_Objetivo_
Dê continuidade ao texto sobre a Conferência da ONU sobre as Mudanças Climáticas em Lima, redigindo a parte que se segue à última frase apresentada.

_Trecho para leitura_
■ ■ ■ ■ ■ ■ ■

A Conferência da ONU sobre as Mudanças Climáticas terminou recentemente em Lima, no Peru, depois de tensas negociações nos dois últimos dias do encontro. As discussões resultaram em um novo documento, “A chamada à ação de Lima“, que estabelece as diretrizes para as negociações de um novo tratado climático em Paris, no ano que vem. Em linhas gerais, no entanto, as negociações foram desapontadoras. Os políticos não conseguiram aproveitar o clima positivo criado pelo movimento climático com eventos como a Mobilização Climática dos Povos, e mais uma vez adiaram a discussão de temas importantes. Se queremos ter resultados importantes em Paris – como uma verdadeira redução das emissões e a construção de soluções para combater a crise climática – então os negociadores e o nosso movimento terão que dar um passo adiante.

Aqui vão cinco resultados que podem lhe ajudar a compreender o que está acontecendo:

1. O novo acordo não reflete a urgência da crise climática

O ativista filipino Lidy Nacpil (também membro do conselho da 350.org) disse que uma das “falhas fundamentais” das negociações é a “falta de uma meta global clara para limitar o aquecimento, baseada na ciência”. Cientistas de todo o mundo deixaram claro no último relatório do IPCC que nós precisamos abandonar os combustíveis fósseis e tomar medidas urgentes, se quisermos manter o aquecimento global abaixo de 2 graus Celsius e evitar um desastre.

No entanto, este novo acordo simplesmente não nos levará a isso.

“Com este acordo, caminhamos rumo a um aquecimento de três ou quarto graus”
Tasneem Essop, estrategista climático internacional na WWF.

Ele também não reflete a urgência que comunidades ao redor do mundo estão enfrentando.

“Nenhum líder nacional na história da humanidade jamais teve que responder a esta questão: ‘Vamos sobreviver ou vamos desaparecer sob o mar?’” – afirmou o primeiro-ministro de Tuvalu, Enele Sopoaga, durante a Conferência da ONU.

■ ■ ■ ■ ■ ■ ■

_Bloco de dados_
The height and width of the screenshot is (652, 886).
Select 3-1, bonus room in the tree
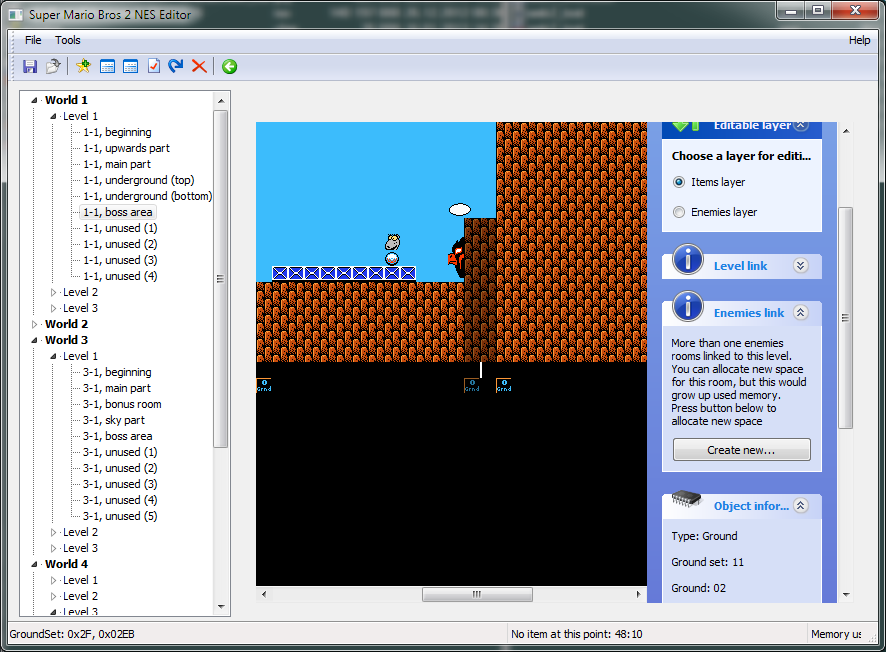click(x=122, y=404)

■ ■ ■ ■ ■ ■ ■

_Resultado da tarefa_
Mohamed Adow, da Christian Aid, fala claramente sobre isto nesta entrevista:

2. Bons acordos, mas nenhuma medida para garantir o seu cumprimento

Um dos cenários incluídos no texto proposto em Lima foi a meta de eliminar progressivamente as emissões de carbono até a metade do século – proposta que teve o apoio de mais de 100 países. O fato de termos conseguido isso em Lima é incrível. A única forma para alcançarmos este cenário é abandonando os combustíveis fósseis, então isso coloca o processo de discussões no UNFCCC diretamente contra a indústria dos combustíveis fósseis.

O acordo firmado em Lima foi diferente de outras negociações porque foi a primeira vez em que todas as nações concordaram em cortar as emissões de carbono. Cada país vai enviar um relatório nos próximos meses para dizer como pretende atingir suas metas. No entanto, no acordo há uma palavra-chave que traz consequências enormes (ou, incidentalmente, talvez consequência nenhuma). O texto foi mudado, alterando o verbo “deve” para “pode”, no que se refere à supervisão internacional da redução de emissões de carbono. Os países não serão obrigados a relatar sobre os seus planos – é como se cada país “estivesse tomando nota do seu próprio dever de casa para o encontro em Paris”.

Muita pressão global será necessária durante este ano para fazer com que os governos tomem medidas razoáveis.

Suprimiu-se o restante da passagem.